→ 任务说明: 将以下全部数据逐行照原样誊写下来，不作任何改动。
#### 任务输入
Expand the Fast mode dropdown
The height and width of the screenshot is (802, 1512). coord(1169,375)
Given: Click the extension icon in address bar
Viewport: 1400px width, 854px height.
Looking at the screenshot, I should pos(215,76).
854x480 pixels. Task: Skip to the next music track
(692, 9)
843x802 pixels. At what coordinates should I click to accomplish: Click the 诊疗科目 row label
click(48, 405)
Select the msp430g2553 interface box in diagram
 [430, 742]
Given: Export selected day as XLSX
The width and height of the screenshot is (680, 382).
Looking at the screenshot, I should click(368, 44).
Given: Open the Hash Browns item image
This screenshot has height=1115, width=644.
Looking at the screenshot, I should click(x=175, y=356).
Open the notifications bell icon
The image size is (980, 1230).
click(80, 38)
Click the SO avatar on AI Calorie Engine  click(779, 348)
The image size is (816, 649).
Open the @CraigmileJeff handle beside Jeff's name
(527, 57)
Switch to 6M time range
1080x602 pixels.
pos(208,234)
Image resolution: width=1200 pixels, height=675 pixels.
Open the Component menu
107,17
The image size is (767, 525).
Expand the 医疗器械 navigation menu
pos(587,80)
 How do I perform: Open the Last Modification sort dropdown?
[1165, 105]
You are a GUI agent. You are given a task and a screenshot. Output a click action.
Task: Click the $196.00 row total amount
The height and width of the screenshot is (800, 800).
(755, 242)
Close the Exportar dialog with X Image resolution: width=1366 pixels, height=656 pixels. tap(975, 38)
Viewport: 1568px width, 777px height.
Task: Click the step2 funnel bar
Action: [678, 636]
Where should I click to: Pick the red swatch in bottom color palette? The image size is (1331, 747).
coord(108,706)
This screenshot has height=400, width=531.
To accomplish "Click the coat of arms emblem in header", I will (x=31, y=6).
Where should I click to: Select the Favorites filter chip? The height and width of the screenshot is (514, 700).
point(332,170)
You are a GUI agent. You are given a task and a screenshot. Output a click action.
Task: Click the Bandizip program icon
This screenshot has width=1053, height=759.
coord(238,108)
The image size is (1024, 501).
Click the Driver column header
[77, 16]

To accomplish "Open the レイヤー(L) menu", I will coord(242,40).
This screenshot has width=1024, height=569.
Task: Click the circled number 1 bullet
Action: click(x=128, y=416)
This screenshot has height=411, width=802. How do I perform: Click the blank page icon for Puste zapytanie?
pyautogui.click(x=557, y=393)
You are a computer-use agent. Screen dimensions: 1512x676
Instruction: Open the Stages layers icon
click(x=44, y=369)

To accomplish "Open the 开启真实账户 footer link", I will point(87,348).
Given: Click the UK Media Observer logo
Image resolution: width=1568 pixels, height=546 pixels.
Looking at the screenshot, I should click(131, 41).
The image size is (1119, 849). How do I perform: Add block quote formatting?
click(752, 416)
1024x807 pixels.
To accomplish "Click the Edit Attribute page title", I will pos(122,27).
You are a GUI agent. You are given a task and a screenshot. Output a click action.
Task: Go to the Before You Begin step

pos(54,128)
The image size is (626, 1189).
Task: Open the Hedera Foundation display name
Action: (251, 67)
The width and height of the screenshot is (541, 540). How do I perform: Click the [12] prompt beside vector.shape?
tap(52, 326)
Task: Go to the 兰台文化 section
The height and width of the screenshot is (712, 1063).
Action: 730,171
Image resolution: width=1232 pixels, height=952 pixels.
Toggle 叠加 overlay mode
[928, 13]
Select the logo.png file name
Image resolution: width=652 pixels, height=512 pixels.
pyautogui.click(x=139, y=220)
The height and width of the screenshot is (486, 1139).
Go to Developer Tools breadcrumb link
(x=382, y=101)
########
→ 输出结果:
Expand the Fast mode dropdown
The height and width of the screenshot is (802, 1512). coord(1169,375)
Given: Click the extension icon in address bar
Viewport: 1400px width, 854px height.
Looking at the screenshot, I should pos(215,76).
854x480 pixels. Task: Skip to the next music track
(692, 9)
843x802 pixels. At what coordinates should I click to accomplish: Click the 诊疗科目 row label
click(48, 405)
Select the msp430g2553 interface box in diagram
 [430, 742]
Given: Export selected day as XLSX
The width and height of the screenshot is (680, 382).
Looking at the screenshot, I should click(368, 44).
Given: Open the Hash Browns item image
This screenshot has height=1115, width=644.
Looking at the screenshot, I should click(x=175, y=356).
Open the notifications bell icon
The image size is (980, 1230).
click(80, 38)
Click the SO avatar on AI Calorie Engine  click(779, 348)
The image size is (816, 649).
Open the @CraigmileJeff handle beside Jeff's name
(527, 57)
Switch to 6M time range
1080x602 pixels.
pos(208,234)
Image resolution: width=1200 pixels, height=675 pixels.
Open the Component menu
107,17
The image size is (767, 525).
Expand the 医疗器械 navigation menu
pos(587,80)
 How do I perform: Open the Last Modification sort dropdown?
[1165, 105]
You are a GUI agent. You are given a task and a screenshot. Output a click action.
Task: Click the $196.00 row total amount
The height and width of the screenshot is (800, 800).
(755, 242)
Close the Exportar dialog with X Image resolution: width=1366 pixels, height=656 pixels. tap(975, 38)
Viewport: 1568px width, 777px height.
Task: Click the step2 funnel bar
Action: [678, 636]
Where should I click to: Pick the red swatch in bottom color palette? The image size is (1331, 747).
coord(108,706)
This screenshot has height=400, width=531.
To accomplish "Click the coat of arms emblem in header", I will (x=31, y=6).
Where should I click to: Select the Favorites filter chip? The height and width of the screenshot is (514, 700).
point(332,170)
You are a GUI agent. You are given a task and a screenshot. Output a click action.
Task: Click the Bandizip program icon
This screenshot has width=1053, height=759.
coord(238,108)
The image size is (1024, 501).
Click the Driver column header
[77, 16]

To accomplish "Open the レイヤー(L) menu", I will coord(242,40).
This screenshot has width=1024, height=569.
Task: Click the circled number 1 bullet
Action: click(x=128, y=416)
This screenshot has height=411, width=802. How do I perform: Click the blank page icon for Puste zapytanie?
pyautogui.click(x=557, y=393)
You are a computer-use agent. Screen dimensions: 1512x676
Instruction: Open the Stages layers icon
click(x=44, y=369)

To accomplish "Open the 开启真实账户 footer link", I will point(87,348).
Given: Click the UK Media Observer logo
Image resolution: width=1568 pixels, height=546 pixels.
Looking at the screenshot, I should click(131, 41).
The image size is (1119, 849). How do I perform: Add block quote formatting?
click(752, 416)
1024x807 pixels.
To accomplish "Click the Edit Attribute page title", I will pos(122,27).
You are a GUI agent. You are given a task and a screenshot. Output a click action.
Task: Go to the Before You Begin step

pos(54,128)
The image size is (626, 1189).
Task: Open the Hedera Foundation display name
Action: (251, 67)
The width and height of the screenshot is (541, 540). How do I perform: Click the [12] prompt beside vector.shape?
tap(52, 326)
Task: Go to the 兰台文化 section
The height and width of the screenshot is (712, 1063).
Action: 730,171
Image resolution: width=1232 pixels, height=952 pixels.
Toggle 叠加 overlay mode
[928, 13]
Select the logo.png file name
Image resolution: width=652 pixels, height=512 pixels.
pyautogui.click(x=139, y=220)
The height and width of the screenshot is (486, 1139).
Go to Developer Tools breadcrumb link
(x=382, y=101)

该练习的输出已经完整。